How to complete this task
Search the material for "tool" and copy each line in which it is found.

Records provided

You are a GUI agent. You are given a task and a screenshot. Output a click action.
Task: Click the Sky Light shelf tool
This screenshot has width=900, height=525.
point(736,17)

--

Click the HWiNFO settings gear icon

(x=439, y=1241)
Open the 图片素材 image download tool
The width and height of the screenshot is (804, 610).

Final answer
Task: Click the Sky Light shelf tool
Open the 图片素材 image download tool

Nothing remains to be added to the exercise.